* Text passage
I’ll Never Do It Again.

.

- A couple of Irish ladies are here to end their travels around Asia, having been in Thailand, and Nepal before coming to Varkala. In Thailand one of them had slipped and had fractured her ankle, and ended up in a knee-high plaster cast for 6 weeks. This didn’t stop her from enjoying herself, her burly six-feet-high friend carried both their rucksacks as she limped around on crutches. Life backpacking with a plaster cast brought her several problems which she surmounted. In the humidity of Thailand, it itched manically and she had to stick twigs down there. Showering became practically impossible as the cast had to be kept dry, so she innovated and showered with the metal-hose bidet found in some hotel bathrooms. The toughest thing to do, according to her, was to use the Indian style toilets; once she fell in one and couldn’t get out so the staff at the hotel had to break down the door to get her out. The joys of one-legged backpacking! And as soon as the cast was cut off in Nepal she trekked the Anapurna Himalayas for 12 days.

It’s very difficult to swim in the sea here, a vicious under-current drags you along, so swimming is more like drifting along like a jellyfish. At least it is cooling so we just float around in the warm sea water like foetuses. Three lifeguards sit all day under a large umbrella watching out for people who swim too far out; they frequently blow their whistles when they do. At sunset they leave the beach, and there are usually a couple of fatalities of night-swimmers who get carried away in the current every season. Varkala is beautiful, devoid of the worst excesses of beaches no litter, no gawkers or hawkers, except for the “pineapple lady” who slices a whole pineapple for 20 rupees. I wonder of it will stay this way in 10 years time.

The Monsoon is on her way

Karumady Village to Kollam to Varkala: 18th May

Jji and his family, my wonderful hosts waved goodbye to me from the bankside as the 11.30 Alappuzha- Kollam ferry pulled away for the 8 hour ride south down the national waterway. On board was Stephan, Peter, an Englishman, a honey-mooning couple from Bombay and two families from New Delhi.

We passed lines of Chinese fishing nets sticking up from the water like dangly spiders’ legs, and the idyllic rusticity of thatched houses and soaring fish eagles suspended on air currents like paper kites. Gradually a flash of pink appeared on the right bank and we got closer a 25 storey apartment block appeared – painted in bright trifle pink. It was the ashram of Ama-chi, a holy lady also known as the Hugging Mama; a hug from her is said to be very auspicious. Stephan stepped off the ferry to spend a night there and were uncertain whether we would ever see him again. He turned up in Varkala a few days later where he said he went to a darshan where Amachi hugged 14,000 people in 12 hours - a phenomenal feat indeed, equating to 3 hugs a minute.

My homestay was in Karumady, a remote village in the backwaters, where I stayed with the Mapilasery family.

* Things to do
- 1) How would you render this sentence from the travel passage in Spanish: "Three lifeguards sit all day under a large umbrella watching out for people who swim too far out; they frequently blow their whistles when they do."
- 2) Can you reproduce, word for word, the portion of the travel passage starting at "It’s very difficult" and ending at "10 years time."?

* Given data
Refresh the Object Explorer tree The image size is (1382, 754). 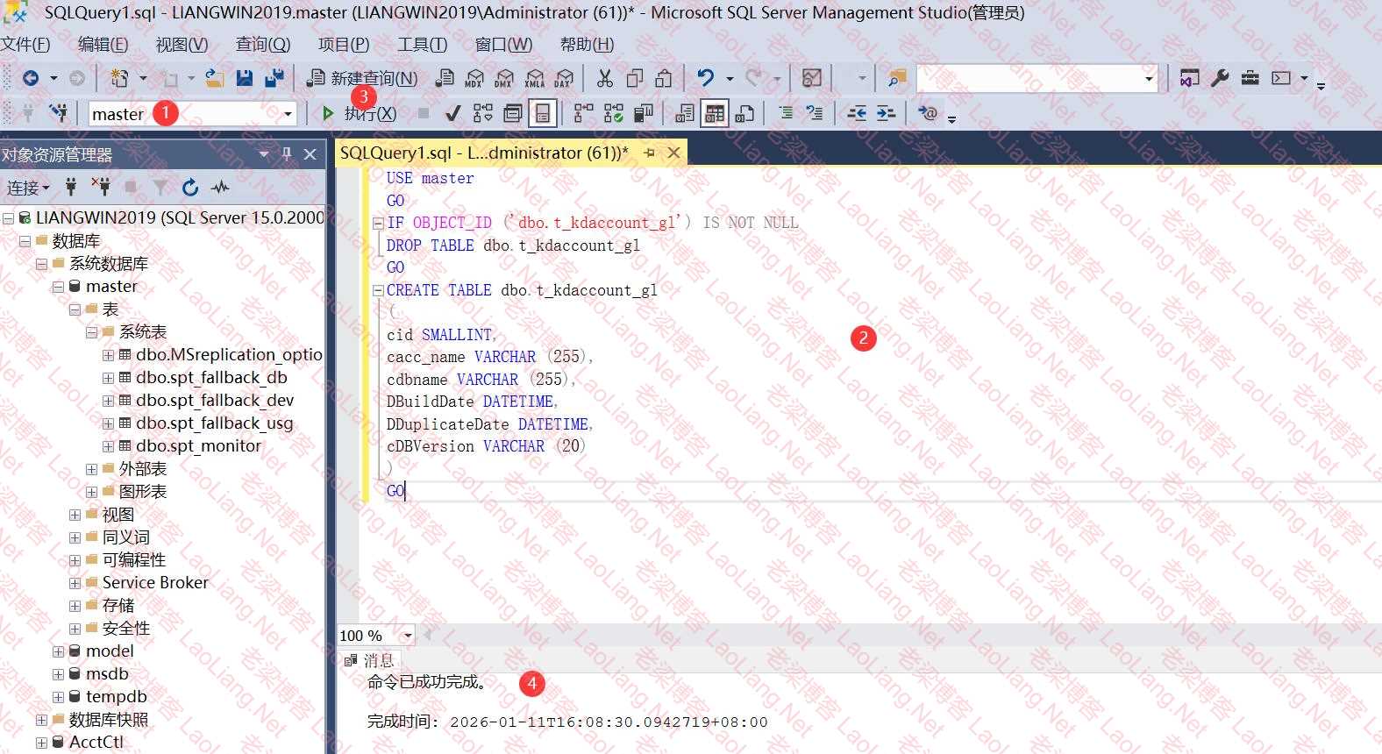click(190, 187)
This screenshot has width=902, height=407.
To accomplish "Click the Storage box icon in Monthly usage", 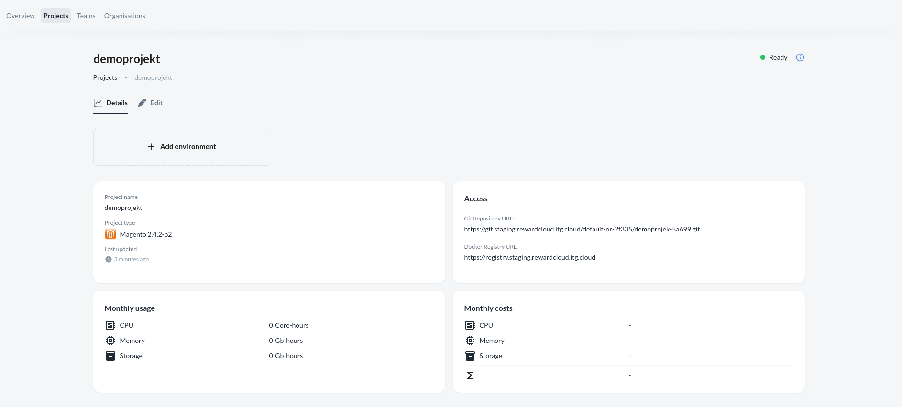I will click(x=110, y=356).
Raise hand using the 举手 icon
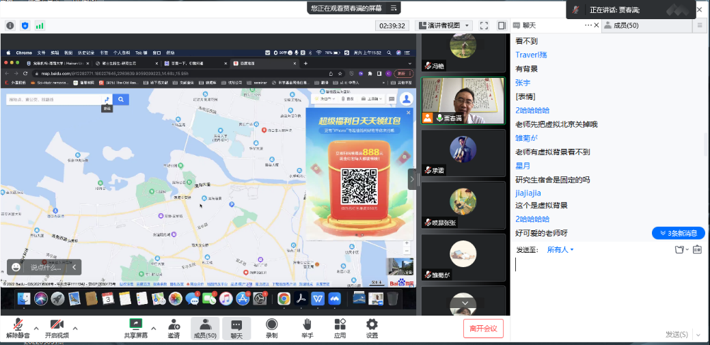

* Task solutions
- 1) Tres socorristas se sientan todo el día bajo una gran sombrilla vigilando a la gente que nada demasiado lejos; a menudo tocan sus silbatos cuando lo hacen.

- 2)
It’s very difficult to swim in the sea here, a vicious under-current drags you along, so swimming is more like drifting along like a jellyfish. At least it is cooling so we just float around in the warm sea water like foetuses. Three lifeguards sit all day under a large umbrella watching out for people who swim too far out; they frequently blow their whistles when they do. At sunset they leave the beach, and there are usually a couple of fatalities of night-swimmers who get carried away in the current every season. Varkala is beautiful, devoid of the worst excesses of beaches no litter, no gawkers or hawkers, except for the “pineapple lady” who slices a whole pineapple for 20 rupees. I wonder of it will stay this way in 10 years time.